Most people don’t realize there are actually multiple ways you can be guilty of a DUI in California. To be convicted, the prosecutor will have to prove one of the following beyond "a reasonable doubt”:
- You had a blood alcohol concentration (BAC) of at least .08% while operating a motor vehicle;
- You were under the influence of alcohol while operating a motor vehicle; or
- You were under the influence of drugs while operating a motor vehicle.
Note the distinction between points 1 and 2. Many people assume that they need a BAC of .08% to be guilty of DUI. This is actually incorrect. Even if your BAC is under the legal limit, if your driving ability is impaired because of drugs/alcohol, you will be subject to a DUI conviction. To prove “impairment” the prosecution will have to show that because of alcohol, you were unable to drive as a reasonable sober driver would under the same circumstances. If your BAC is over .08%, the law assumes that your driving was impaired.
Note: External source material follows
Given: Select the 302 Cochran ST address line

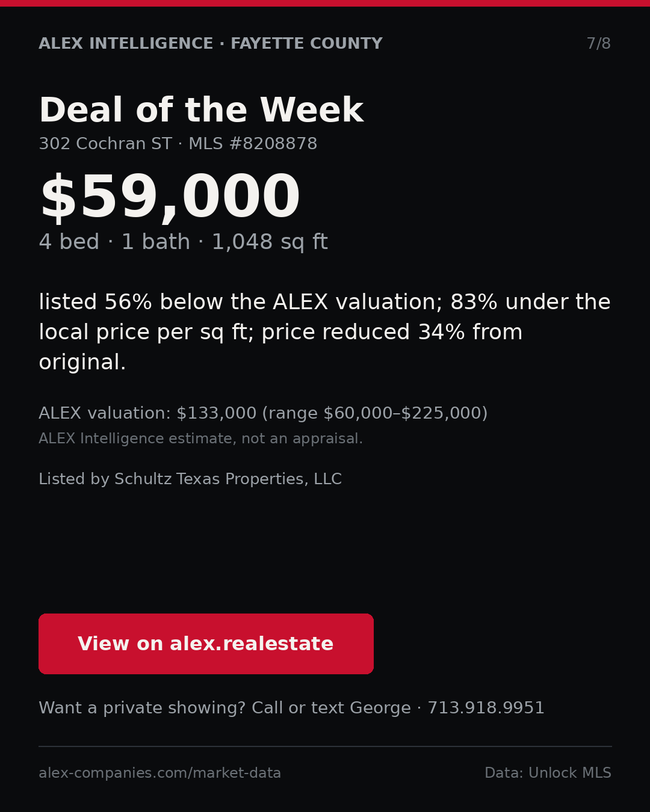Looking at the screenshot, I should (x=105, y=144).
As you probably know, it is the prosecution who bears the burden of proving that you fall into one of these three categories. This presents a number of opportunities for us to poke holes in the prosecution’s case. If they cannot show, beyond a reasonable doubt, that you violated the law, the charges against you will be dismissed. Our attorneys have experience effectively arguing a number of DUI defenses. These include the following:
False Positive Readings
In some cases, the testing equipment simply does not work properly. This can lead to an inaccurate BAC result. The accuracy of breath test results has been questioned for years. Additionally, a number of factors can lead to “mouth alcohol”. A simple burp, or dental procedure, can leave more alcohol in the mouth and produce a false positive reading. Diet and health conditions can also affect the reading.
Rising Blood Alcohol
In some cases, your BAC can actually be higher at the time it is tested than it was when you were driving. This may occur if you were arrested very shortly after you consumed alcohol.
Lack of Probable Cause
As discussed above, the police need a reason to stop your vehicle and to to conduct a DUI test. The police must be able to point to “articulable facts” that suggest you were under the influence before making you take a field sobriety, or breath test.
Failure to Read Miranda Rights
A DUI arrest is often seen as somewhat of a Miranda loophole. Even so, if you are questioned after you are arrested, you must be read Miranda rights. If you are not, evidence obtained from the questioning should be suppressed.
Illegal DUI Checkpoint
When the police conduct a DUI Checkpoint, there are a number of procedural requirements they must adhere to. If they conduct an invalid checkpoint, the evidence against you can be suppressed.
Title 17 Violation
California has strict requirements regarding how breath and blood samples should be collected, stored, and analyzed. If these are not adhered to, the sample may be inadmissible.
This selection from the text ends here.